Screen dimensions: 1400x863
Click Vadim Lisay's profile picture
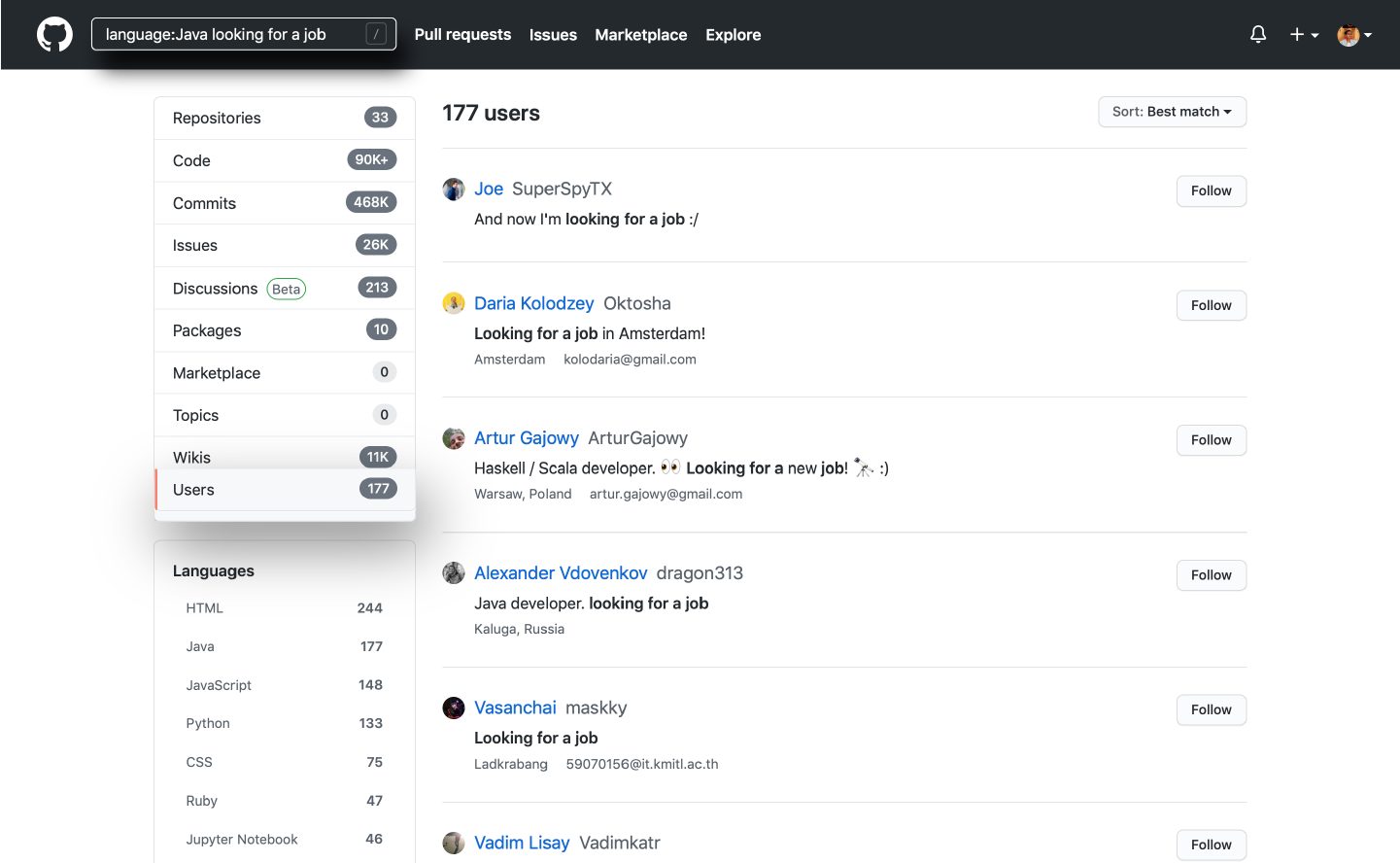coord(454,843)
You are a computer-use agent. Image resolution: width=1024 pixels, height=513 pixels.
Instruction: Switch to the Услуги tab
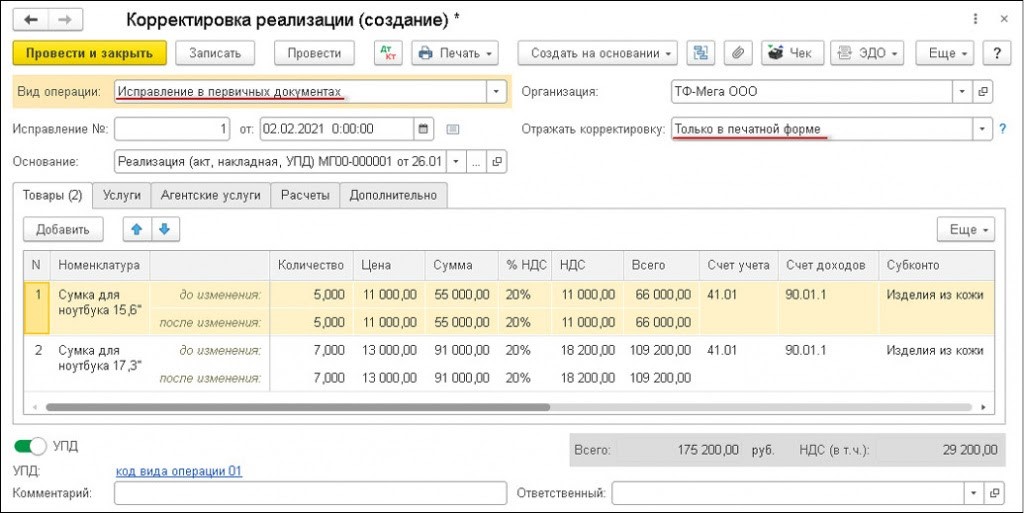124,196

● **Instructions to follow**: Make an exact copy of every record, pictures excluded.

● **Result for this task**:
Screen dimensions: 1400x863
Click Vadim Lisay's profile picture
coord(454,843)
You are a computer-use agent. Image resolution: width=1024 pixels, height=513 pixels.
Instruction: Switch to the Услуги tab
124,196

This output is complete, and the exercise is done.